> WRITTEN PROBLEM
Reproduce the entries from the line containing "The height and" through the end of the entries, requests included, and add -112 to every coordinate in the answers. Omit the pictures.
--------------------------------------------------
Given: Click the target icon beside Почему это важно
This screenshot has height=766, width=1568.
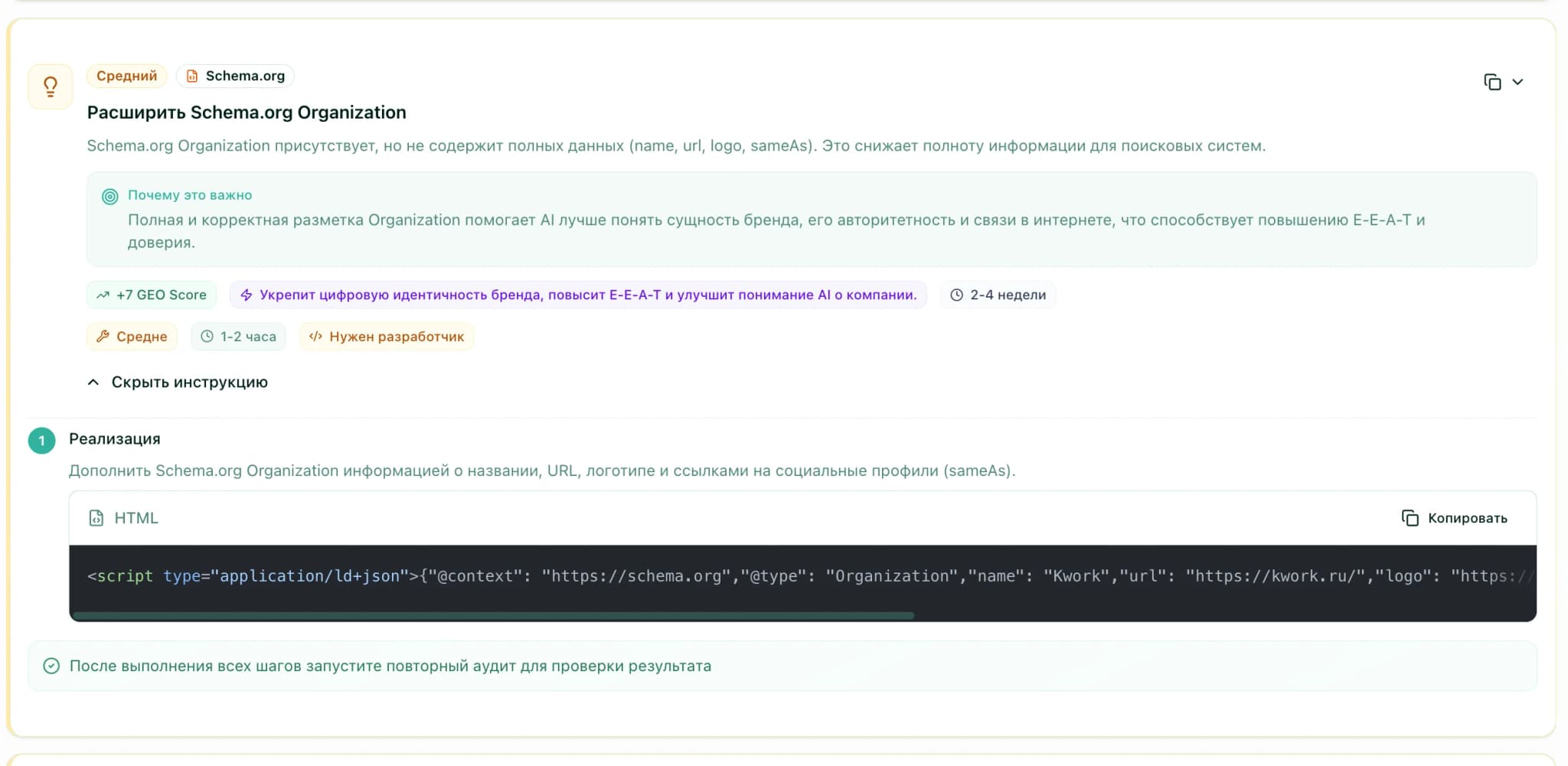Looking at the screenshot, I should tap(110, 197).
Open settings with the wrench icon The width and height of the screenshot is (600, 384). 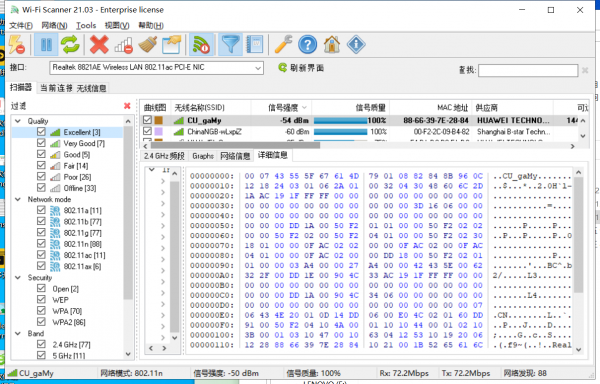tap(284, 45)
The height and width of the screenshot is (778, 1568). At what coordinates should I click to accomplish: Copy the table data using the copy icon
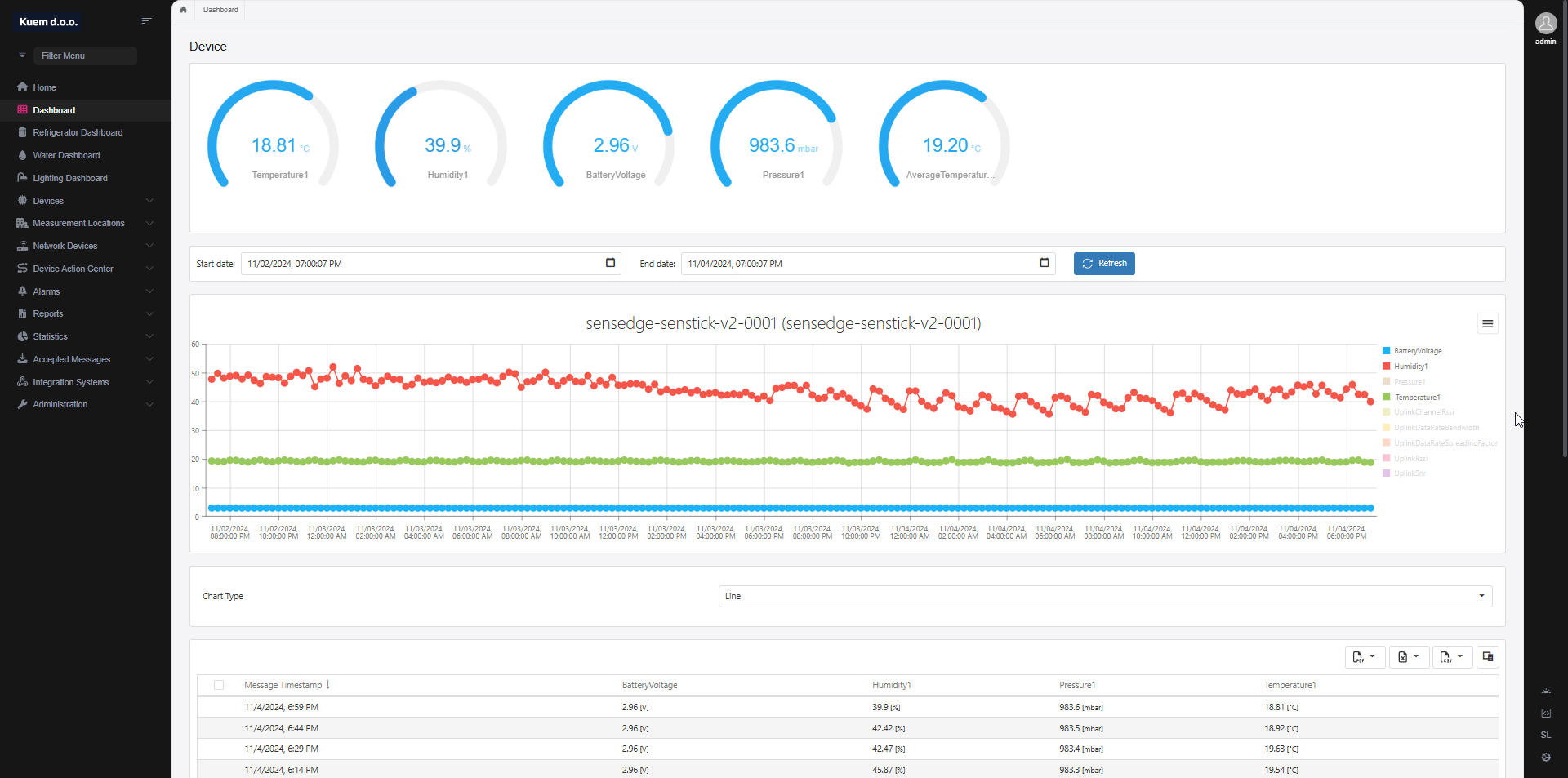click(x=1487, y=656)
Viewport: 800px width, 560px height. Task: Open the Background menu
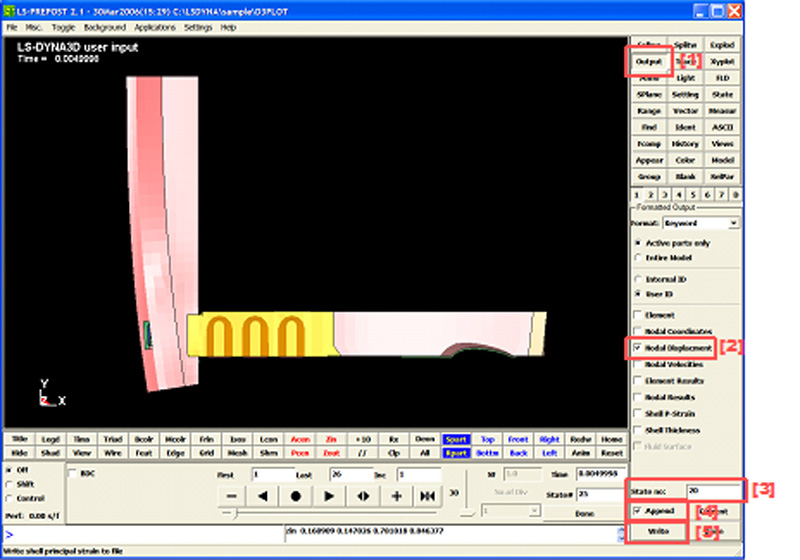pos(105,27)
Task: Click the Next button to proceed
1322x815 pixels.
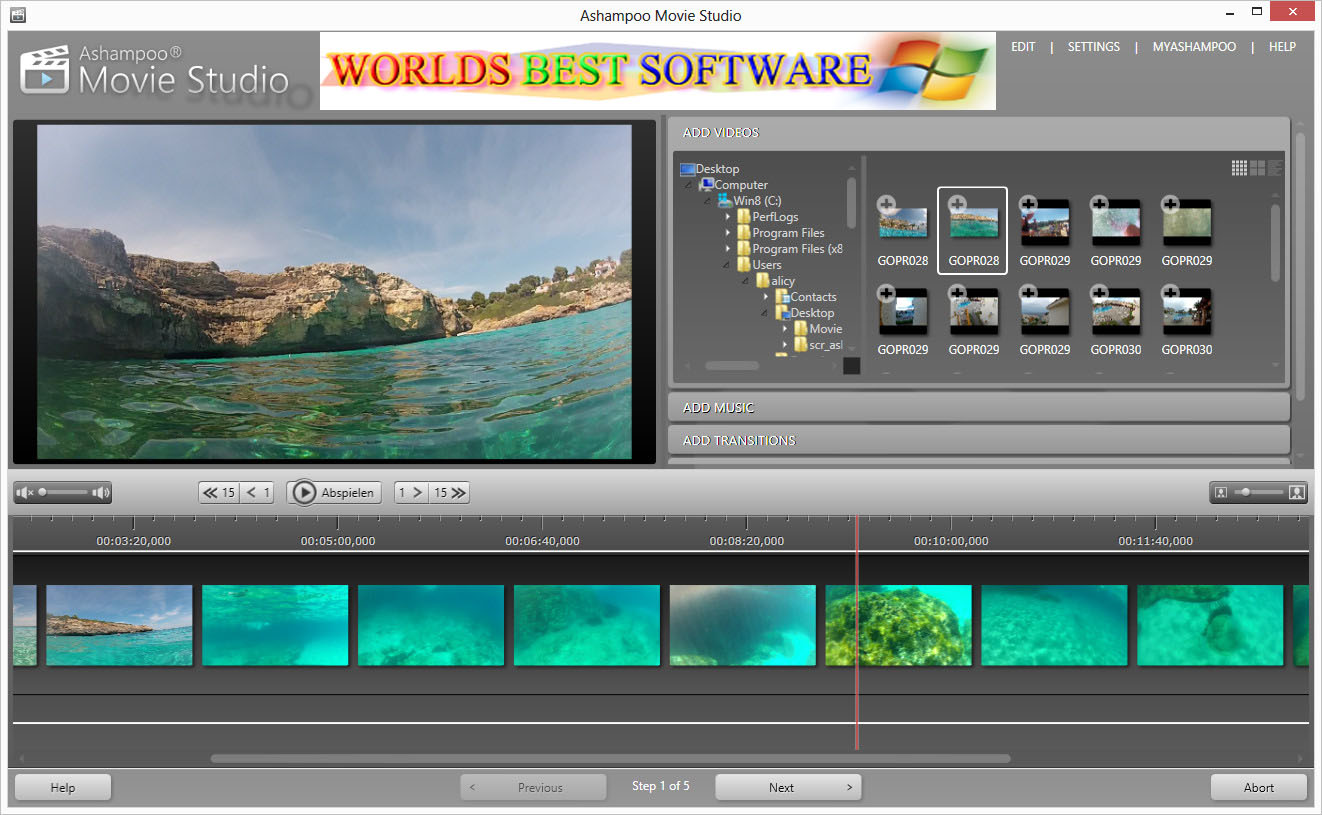Action: pos(788,787)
--------------------------------------------------
> TASK SOLUTION
The height and width of the screenshot is (778, 1568). At what coordinates should I click to accomplish: Copy the table data using the copy icon
click(x=1375, y=544)
Viewport: 800px width, 560px height. Task: Open the Background menu
pos(-7,-85)
Task: Click the Next button to proceed
1322x815 pixels.
Action: pos(676,675)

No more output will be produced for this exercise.